DataX – Julian Gold: making the leap from pure mathematics to computational biology

Jan. 5, 2024

Julian Gold had spent most of his academic research career in the world of pure mathematics. 

As a researcher, Gold used probability theory, an area of mathematics concerned with studying chance events or random phenomena. In particular, he focused on understanding the properties of mathematical objects that are characterized by disorder and randomness.

Though intrigued by the problems in his field, over time Gold found himself drawn to the connections between probability theory and data science, machine learning, and biology.

Now, Gold is a data scientist at Princeton University, where he is applying his background in pure mathematics and probability to computational biology and bioinformatics – fields that use computational methods to analyze enormous and complex data sets. Through Princeton's Schmidt DataX Initiative, he is part of a team developing tools for understanding growing tissue.

“Going from probability theory to computational biology may seem like a major leap,” said Gold, who started at Princeton in the spring semester of 2023. “Probability theory is a toolkit for studying randomness, and for handling incomplete information.
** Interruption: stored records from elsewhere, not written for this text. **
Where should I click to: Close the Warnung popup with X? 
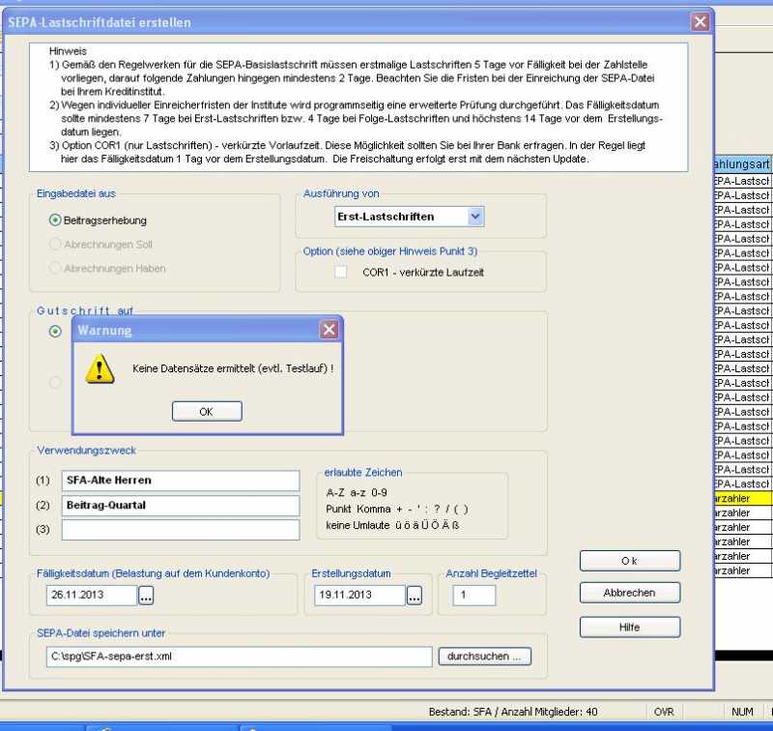coord(329,330)
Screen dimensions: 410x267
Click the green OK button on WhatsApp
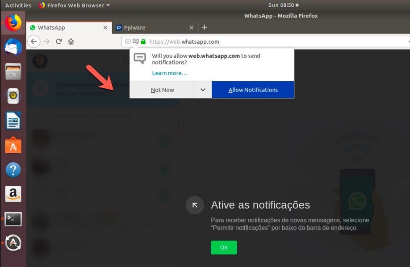(224, 247)

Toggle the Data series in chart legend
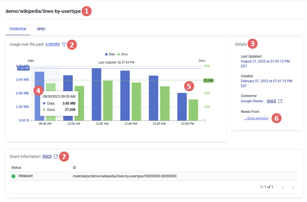click(110, 54)
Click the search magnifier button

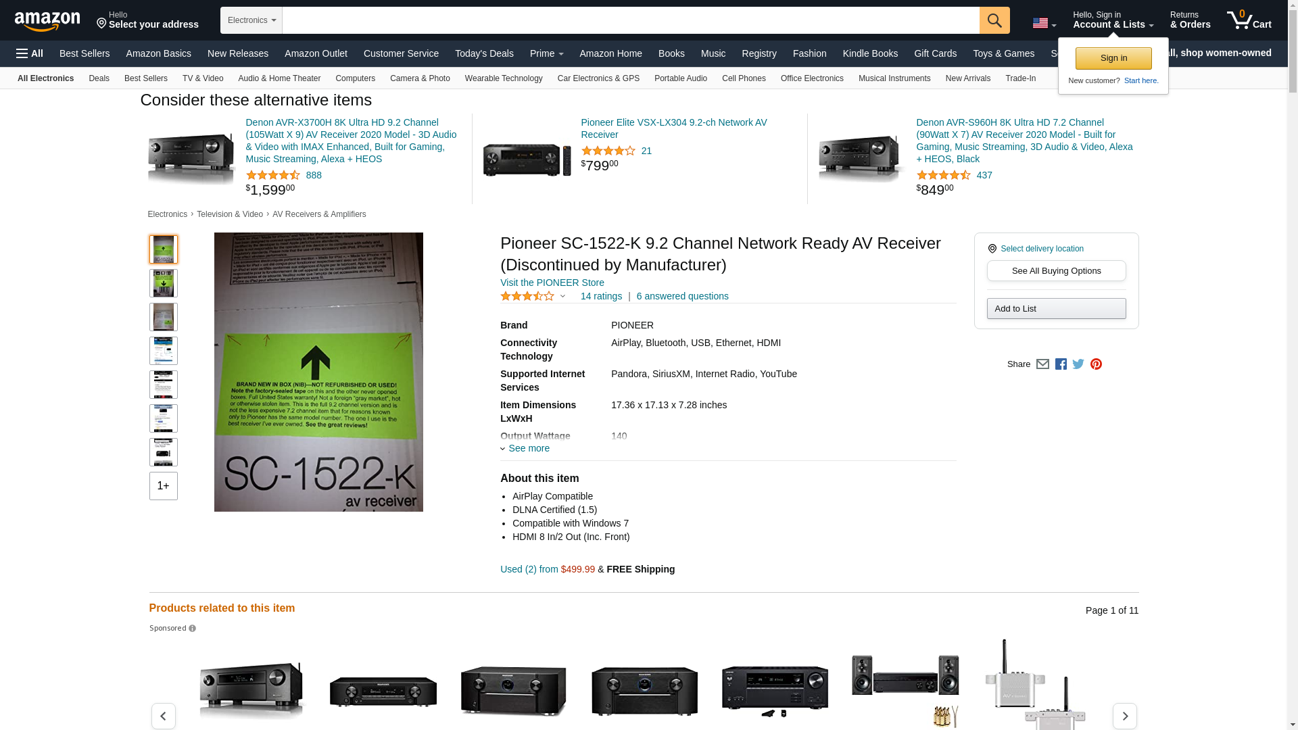coord(994,20)
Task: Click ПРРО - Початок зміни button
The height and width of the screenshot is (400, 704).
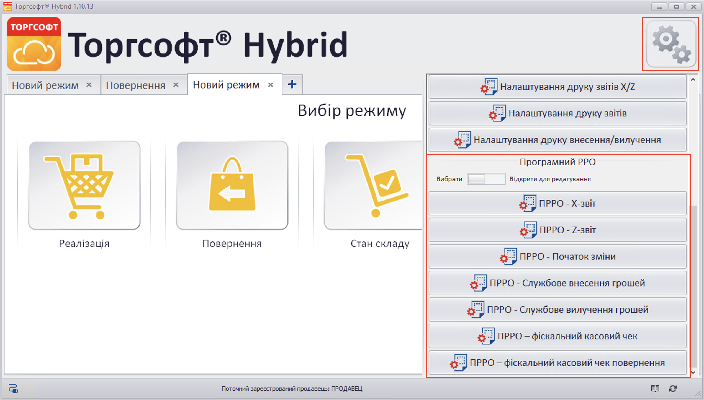Action: coord(557,256)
The biological processes that give rise to our data are intrinsically random, and even our most careful measurements produce very sparse data.”

From Math to Mapping Growing Cells

As part of DataX, Gold is working closely with Ben Raphael – professor of computer science and a leading researcher in computational biology. Working with Raphael, as well as Ph.D. candidates Peter Halmos and Xinhao Liu, Gold’s team develops methods for integrating spatial transcriptomics data. Spatially resolved transcriptomics (SRT) is a new technology which allows researchers to chart gene expression on a per-cell basis. At the same time, the method also records the spatial locations of these cells within a given tissue slice.

Most recently, Gold’s team introduced a tool which takes tissue slices and aligns them in a time series by mapping ancestor cells to their descendant cells. “We can use our tool to quantify the growth rates of different cell types,” said Gold. “We can even use it to infer these cell types if they’re unknown.” Such tools could be applied to healthy tissue to better understand development, or to a tumor sample to inform treatment. Other projects out of Raphael’s lab have previously included the development of algorithms that scan cancer genomes to find aberrations.

Data map showing the patterns of tissue growth in a mouse kidney
Inferred patterns of tissue growth in a mouse kidney. Image courtesy of Julian Gold and Raphael Lab using data courtesy of the Ding Lab at Washington University School of Medicine in St. Louis, Division of Oncology, and the McDonnell Genome Institute.

Princeton announced the creation of DataX in February 2019 with the aim of spreading and deepening the reach of data science and machine learning across campus. Its mandate includes hiring data scientists to participate in three research area including biomedical data science, which Gold is a part of. The Department of Computer Science, the Lewis-Sigler Institute for Integrative Genomics (LSI), Princeton Neuroscience Institute, and several engineering departments take part of DataX’s biomedical science initiative.

Before coming to Princeton, Gold earned his bachelor’s degree in mathematics from University of California, Davis. He then moved to University of California, Los Angeles (UCLA) where he completed his doctoral training in mathematics under Prof. Marek Biskup. His thesis concerns statistical mechanics and random networks. Even in Gold’s thesis work, there was a hint of what would come to be later down the line. “Those models exhibited spatial correlations akin to those we wish to detect in spatial transcriptomics data,” Gold explained. 

After obtaining his PhD, Gold was then hired as an NSF postdoctoral research fellow at Northwestern University, where he was mentored by Antonio Auffinger, a mathematics professor and an investigator at Northwestern’s NSF-Simons Center for Quantitative Biology. Working under Auffinger, Gold studied spin glasses – mathematical objects which are traditionally non-magnetic alloys interspersed with a small fraction of magnetic atoms. Gold said spin glasses are models that display two important aspects the same as genomic data: they are high-dimensional and they are complex.

In addition to research, Gold also taught classes for Northwestern undergraduate and graduate students, co-organized the Northwestern Probability Seminar and developed an introductory math course for Northwestern’s Prison Education Program.

“I am very enthusiastic about my role at Princeton,” he said. “This is a place where, historically, connections between people in seemingly disparate fields have driven transformative research. The position enables me to collaborate with and learn from great people, all in the process of contributing to a dynamic and competitive field.”